Siete cosas que no nos gustan en el sexo

Practicar sexo es una maravilla y todo ventajas pero en ocasiones, el acto puede convertirse si no en una pesadilla, sí en algo que es mejor dejar a buen recaudo en un baúl bajo siete llaves. Sí, hay una serie de cosas que no nos gustan en la cama y todas ellas pueden evitarse/corregirse, aunque tal vez quien las lleve a cabo no considere que no son apropiadas. Por eso no está de más este artículo donde las enumeramos. Toma buena nota:

Llevarte el móvil a la cama: y no, no nos referimos a que, si duermes solo/a te lleves el móvil para lo que te apetezca. No. Estamos hablando de que te vayas a “encamar” con alguien y ahí estés tú con tu aparatito en la mano (y tampoco hablamos del aparatito que tienes entre las piernas). Hay otros muchos momentos durante el día y la noche más apropiados para contestar a tus amigos en el chat, o mirar las últimas noticias en Twitter, consultar el correo o hablar con tu madre. En serio: en el encuentro sexual, el móvil no es un buen invitado.

No usar el preservativo: en más de una ocasión hemos hablado de esto en El Sextante. Es habitual, y desmitifiquemos lo de que solo sucede entre la gente más joven, que muchas personas, tanto hombres como mujeres, no quieran usar preservativo en el encuentro sexual. Ante esa negativa solo cabe otra: un NO rotundo a todas aquellas proposiciones, y máxime cuando hablamos de sexo ocasional con un desconocido/a, si son sin condón. Las enfermedades de transmisión sexual no dejan de aumentar, así que te va en la salud cuidarte en la cama.

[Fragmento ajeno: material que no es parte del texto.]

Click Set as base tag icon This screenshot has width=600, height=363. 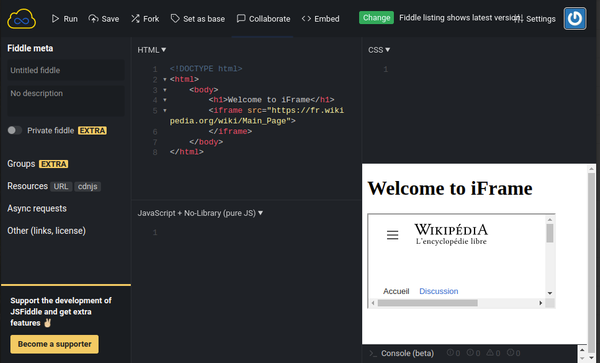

Llevarte la moral a la cama: a la cama hay que ir a disfrutar, a reírse con el compañero/a, a pasar un buen rato, a crecer sexualmente, a descubrir… Y en nada de todo esto cabe la moral de cada uno, siempre y cuando todo lo que se lleve a cabo sea consensuado, evidentemente. No, no nos gustan aquellas personas que, basándose en su moral o sus prejuicios, juzgan lo que al otro/a le gusta en el sexo.

Couple lying in Bed

Las prisas: no estamos diciendo que estén mal “a quick one”, como dicen los ingleses, o un “aquí te pillo aquí te mato” que decimos aquí. En absoluto: estos polvos rápidos pueden ser maravillosos. Pero no como norma y desde luego, si vas a tener un encuentro sexual, no hay nada peor (obviando el móvil que decíamos anteriormente) que el otro/a tenga el reloj en la mano metiéndote prisa. Así no hay quien se corra ni se relaje.

El egocentrismo: el sexo es disfrute personal pero también, es entrega y ganas de que la otra persona disfrute. No, no nos gustan en la cama aquellas personas que solo piensan en su placer, ignorando qué le puede gustar al otro/a.

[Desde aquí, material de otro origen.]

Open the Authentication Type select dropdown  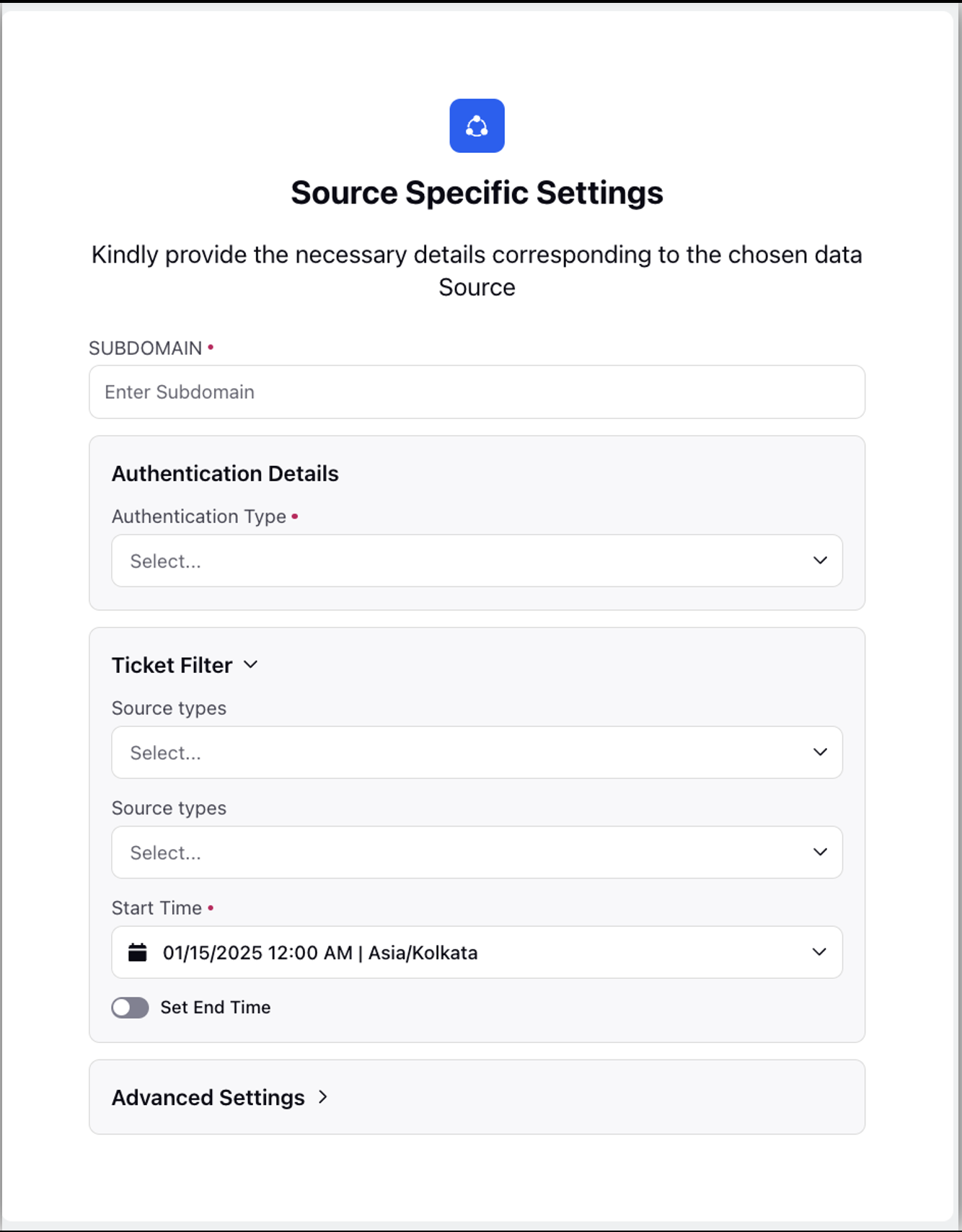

La suciedad: cuidado, que no estamos diciendo que algunas prácticas como la lluvia dorada, por ejemplo, sean sucias. En absoluto: estamos diciendo que todo el mundo debiera llegar al sexo duchado y si no es recién duchado, al menos, con unas condiciones mínimas de higiene. Tanto ellos/as como su ropa interior.

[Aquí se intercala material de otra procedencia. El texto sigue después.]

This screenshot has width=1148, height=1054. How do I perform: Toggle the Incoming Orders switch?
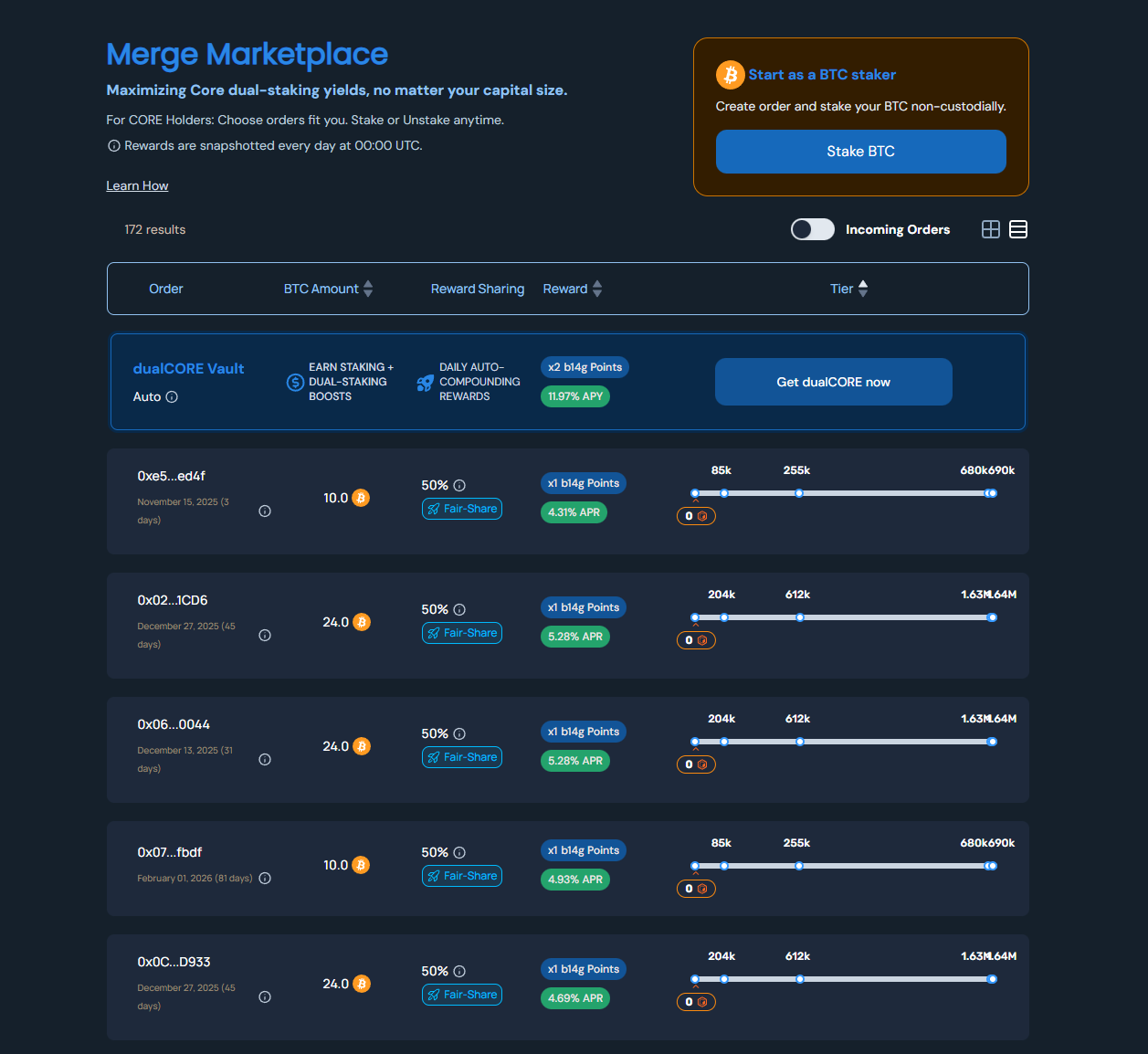(x=812, y=229)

Tus ex parejas: si el móvil no pinta nada en la cama, dinos, ¿qué pinta tu ex que “te la comía maravillosamente” o “Antonio, que te hacía tener muchos orgasmos seguidos”? No, por favor, sea sexo esporádico o una relación, los pasados sexuales con nombre y apellidos son anti libidos. Déjalos mejor en la puerta.